WORK REQUEST ::
Using the data that follows, return exactly the lines from the one that contains "This screenshot has height=660, width=851." through the one that contains "The height and width of the screenshot is (271, 282).", ends included.

Stored items
=-=-=

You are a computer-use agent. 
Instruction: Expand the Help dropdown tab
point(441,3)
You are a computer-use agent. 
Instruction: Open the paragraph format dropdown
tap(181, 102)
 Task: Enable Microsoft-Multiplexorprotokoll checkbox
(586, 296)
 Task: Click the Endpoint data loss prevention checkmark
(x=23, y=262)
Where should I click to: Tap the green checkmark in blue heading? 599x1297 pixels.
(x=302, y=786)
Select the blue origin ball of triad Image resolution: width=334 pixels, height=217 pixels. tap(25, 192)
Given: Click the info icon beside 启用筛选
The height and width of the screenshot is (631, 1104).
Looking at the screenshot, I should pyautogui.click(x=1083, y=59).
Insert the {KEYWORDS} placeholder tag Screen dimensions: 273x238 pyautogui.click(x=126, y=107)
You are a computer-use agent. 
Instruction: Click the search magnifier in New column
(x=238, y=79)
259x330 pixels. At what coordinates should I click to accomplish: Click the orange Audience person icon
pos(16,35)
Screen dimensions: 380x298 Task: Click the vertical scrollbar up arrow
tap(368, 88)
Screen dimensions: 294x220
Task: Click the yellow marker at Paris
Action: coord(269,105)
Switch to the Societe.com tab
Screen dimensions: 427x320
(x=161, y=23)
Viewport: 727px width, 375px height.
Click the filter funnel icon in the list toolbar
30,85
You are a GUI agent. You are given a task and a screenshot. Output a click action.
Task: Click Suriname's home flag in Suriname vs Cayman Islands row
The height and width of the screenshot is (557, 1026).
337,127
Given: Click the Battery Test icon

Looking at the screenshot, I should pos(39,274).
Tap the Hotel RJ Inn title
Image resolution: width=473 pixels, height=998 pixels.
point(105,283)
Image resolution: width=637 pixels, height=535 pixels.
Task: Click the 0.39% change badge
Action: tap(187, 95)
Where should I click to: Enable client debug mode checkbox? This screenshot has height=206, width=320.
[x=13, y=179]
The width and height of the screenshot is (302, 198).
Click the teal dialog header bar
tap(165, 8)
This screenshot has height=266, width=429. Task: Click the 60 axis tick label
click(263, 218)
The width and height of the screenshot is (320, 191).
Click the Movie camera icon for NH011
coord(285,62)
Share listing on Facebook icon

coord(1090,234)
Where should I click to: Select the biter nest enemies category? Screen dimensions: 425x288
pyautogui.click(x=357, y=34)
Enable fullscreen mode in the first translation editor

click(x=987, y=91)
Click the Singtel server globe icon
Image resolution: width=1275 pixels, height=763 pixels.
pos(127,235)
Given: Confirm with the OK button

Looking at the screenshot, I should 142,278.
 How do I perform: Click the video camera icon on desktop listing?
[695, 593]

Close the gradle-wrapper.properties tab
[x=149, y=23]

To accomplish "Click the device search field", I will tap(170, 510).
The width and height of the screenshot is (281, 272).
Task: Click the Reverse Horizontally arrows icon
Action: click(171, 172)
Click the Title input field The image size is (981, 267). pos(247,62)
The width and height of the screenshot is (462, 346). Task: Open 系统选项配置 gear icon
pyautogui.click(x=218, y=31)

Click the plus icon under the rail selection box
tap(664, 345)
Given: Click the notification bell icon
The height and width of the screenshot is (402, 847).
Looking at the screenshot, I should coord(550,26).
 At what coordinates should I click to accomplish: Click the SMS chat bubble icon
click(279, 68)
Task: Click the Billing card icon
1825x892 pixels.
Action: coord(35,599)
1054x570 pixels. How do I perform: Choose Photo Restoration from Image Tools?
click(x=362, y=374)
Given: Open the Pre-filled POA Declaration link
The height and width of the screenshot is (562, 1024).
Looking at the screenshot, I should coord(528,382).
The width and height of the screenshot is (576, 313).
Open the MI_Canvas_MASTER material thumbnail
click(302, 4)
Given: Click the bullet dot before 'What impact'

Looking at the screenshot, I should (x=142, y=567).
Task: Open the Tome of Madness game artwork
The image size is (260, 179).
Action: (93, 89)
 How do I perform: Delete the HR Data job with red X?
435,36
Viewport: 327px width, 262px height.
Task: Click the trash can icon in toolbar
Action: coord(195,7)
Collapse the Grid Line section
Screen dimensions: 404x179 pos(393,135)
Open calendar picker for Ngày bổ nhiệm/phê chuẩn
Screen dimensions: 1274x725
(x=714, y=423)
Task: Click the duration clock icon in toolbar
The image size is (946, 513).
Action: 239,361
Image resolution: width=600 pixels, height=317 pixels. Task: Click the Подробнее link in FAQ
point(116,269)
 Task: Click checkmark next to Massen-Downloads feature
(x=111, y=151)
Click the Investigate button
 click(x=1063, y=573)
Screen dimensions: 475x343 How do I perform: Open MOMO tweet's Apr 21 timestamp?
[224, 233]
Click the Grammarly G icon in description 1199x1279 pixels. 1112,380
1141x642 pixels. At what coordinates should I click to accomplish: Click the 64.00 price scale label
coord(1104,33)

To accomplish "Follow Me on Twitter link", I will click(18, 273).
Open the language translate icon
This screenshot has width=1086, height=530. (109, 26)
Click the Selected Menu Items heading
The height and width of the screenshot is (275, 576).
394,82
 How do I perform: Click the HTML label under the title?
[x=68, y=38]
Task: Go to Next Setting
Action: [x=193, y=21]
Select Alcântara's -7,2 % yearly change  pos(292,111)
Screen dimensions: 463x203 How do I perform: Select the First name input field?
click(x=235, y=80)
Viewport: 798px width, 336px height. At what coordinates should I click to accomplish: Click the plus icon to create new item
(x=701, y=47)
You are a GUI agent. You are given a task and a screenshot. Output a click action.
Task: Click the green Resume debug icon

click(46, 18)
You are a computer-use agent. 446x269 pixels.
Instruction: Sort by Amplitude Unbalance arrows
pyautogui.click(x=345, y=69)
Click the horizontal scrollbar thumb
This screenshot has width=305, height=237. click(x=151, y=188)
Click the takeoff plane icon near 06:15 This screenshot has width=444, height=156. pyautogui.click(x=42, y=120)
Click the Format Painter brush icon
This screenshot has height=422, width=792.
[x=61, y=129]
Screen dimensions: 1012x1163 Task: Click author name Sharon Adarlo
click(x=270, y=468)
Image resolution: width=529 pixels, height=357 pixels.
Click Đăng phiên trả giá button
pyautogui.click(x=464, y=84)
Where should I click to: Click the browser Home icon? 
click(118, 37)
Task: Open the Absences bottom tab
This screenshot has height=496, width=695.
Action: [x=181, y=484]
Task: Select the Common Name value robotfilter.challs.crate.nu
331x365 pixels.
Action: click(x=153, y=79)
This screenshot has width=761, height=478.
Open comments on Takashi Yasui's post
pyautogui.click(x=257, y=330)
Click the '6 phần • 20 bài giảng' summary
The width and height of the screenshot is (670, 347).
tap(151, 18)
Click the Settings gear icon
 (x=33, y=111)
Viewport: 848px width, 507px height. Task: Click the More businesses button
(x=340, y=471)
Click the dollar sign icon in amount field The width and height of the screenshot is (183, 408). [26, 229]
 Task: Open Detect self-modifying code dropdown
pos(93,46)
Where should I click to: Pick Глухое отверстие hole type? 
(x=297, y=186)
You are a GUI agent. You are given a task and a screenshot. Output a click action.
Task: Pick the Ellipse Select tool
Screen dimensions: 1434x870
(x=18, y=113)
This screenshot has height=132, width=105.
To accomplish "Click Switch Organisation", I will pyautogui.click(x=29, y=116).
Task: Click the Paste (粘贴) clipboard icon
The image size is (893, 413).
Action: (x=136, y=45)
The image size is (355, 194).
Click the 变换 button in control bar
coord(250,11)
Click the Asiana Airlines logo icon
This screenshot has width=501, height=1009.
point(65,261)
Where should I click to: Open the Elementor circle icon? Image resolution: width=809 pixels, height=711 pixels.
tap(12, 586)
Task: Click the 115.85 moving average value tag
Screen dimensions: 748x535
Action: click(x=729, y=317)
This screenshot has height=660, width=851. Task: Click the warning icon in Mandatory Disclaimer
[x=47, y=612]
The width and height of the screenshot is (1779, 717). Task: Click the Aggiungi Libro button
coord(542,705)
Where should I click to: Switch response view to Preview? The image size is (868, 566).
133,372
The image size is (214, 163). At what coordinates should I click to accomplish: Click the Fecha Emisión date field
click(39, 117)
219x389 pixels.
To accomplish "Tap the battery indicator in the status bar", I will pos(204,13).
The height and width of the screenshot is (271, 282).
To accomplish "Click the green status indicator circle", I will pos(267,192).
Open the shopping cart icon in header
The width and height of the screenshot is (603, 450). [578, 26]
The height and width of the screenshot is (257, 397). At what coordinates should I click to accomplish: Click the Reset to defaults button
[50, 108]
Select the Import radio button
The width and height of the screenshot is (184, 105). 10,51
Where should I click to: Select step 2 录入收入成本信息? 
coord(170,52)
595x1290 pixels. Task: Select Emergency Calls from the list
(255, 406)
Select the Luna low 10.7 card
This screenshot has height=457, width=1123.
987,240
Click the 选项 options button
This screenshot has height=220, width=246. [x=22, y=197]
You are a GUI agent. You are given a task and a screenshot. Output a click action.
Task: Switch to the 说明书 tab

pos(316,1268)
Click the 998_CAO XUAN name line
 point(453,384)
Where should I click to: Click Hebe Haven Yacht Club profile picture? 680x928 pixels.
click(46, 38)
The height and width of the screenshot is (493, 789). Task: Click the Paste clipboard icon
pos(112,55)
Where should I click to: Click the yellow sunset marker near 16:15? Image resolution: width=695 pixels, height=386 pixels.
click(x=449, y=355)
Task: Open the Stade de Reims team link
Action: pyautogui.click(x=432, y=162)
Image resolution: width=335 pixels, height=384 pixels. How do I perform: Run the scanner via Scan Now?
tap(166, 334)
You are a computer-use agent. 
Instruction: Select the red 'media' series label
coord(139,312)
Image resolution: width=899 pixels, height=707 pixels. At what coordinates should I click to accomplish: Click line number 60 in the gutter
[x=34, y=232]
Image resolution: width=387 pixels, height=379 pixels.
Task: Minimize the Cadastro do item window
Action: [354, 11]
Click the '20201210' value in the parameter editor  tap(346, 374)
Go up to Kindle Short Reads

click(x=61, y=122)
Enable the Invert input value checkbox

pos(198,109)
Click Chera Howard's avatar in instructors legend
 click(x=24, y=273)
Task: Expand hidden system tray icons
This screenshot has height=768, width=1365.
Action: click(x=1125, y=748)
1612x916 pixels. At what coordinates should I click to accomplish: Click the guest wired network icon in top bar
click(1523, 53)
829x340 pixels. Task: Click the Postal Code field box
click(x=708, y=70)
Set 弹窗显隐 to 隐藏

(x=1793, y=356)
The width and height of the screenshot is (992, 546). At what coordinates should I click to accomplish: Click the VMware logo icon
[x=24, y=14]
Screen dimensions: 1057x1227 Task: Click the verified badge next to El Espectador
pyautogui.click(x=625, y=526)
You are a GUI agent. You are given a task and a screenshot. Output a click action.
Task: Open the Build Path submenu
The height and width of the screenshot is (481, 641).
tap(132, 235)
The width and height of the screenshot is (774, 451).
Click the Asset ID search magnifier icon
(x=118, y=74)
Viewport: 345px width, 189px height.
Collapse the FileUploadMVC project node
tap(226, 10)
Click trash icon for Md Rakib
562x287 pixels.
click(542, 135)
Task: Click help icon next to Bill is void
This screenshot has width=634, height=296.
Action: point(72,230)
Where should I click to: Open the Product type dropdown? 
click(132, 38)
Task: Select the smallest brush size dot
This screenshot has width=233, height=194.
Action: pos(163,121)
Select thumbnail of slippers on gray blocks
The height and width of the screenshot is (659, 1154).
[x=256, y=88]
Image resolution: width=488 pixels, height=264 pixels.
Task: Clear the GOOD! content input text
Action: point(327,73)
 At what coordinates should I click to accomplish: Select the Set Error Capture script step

=-=-=

TASK SOLUTION ::
This screenshot has height=660, width=851. Task: Click the warning icon in Mandatory Disclaimer
[x=47, y=612]
The width and height of the screenshot is (1779, 717). Task: Click the Aggiungi Libro button
coord(542,705)
Where should I click to: Switch response view to Preview? The image size is (868, 566).
133,372
The image size is (214, 163). At what coordinates should I click to accomplish: Click the Fecha Emisión date field
click(39, 117)
219x389 pixels.
To accomplish "Tap the battery indicator in the status bar", I will pos(204,13).
The height and width of the screenshot is (271, 282).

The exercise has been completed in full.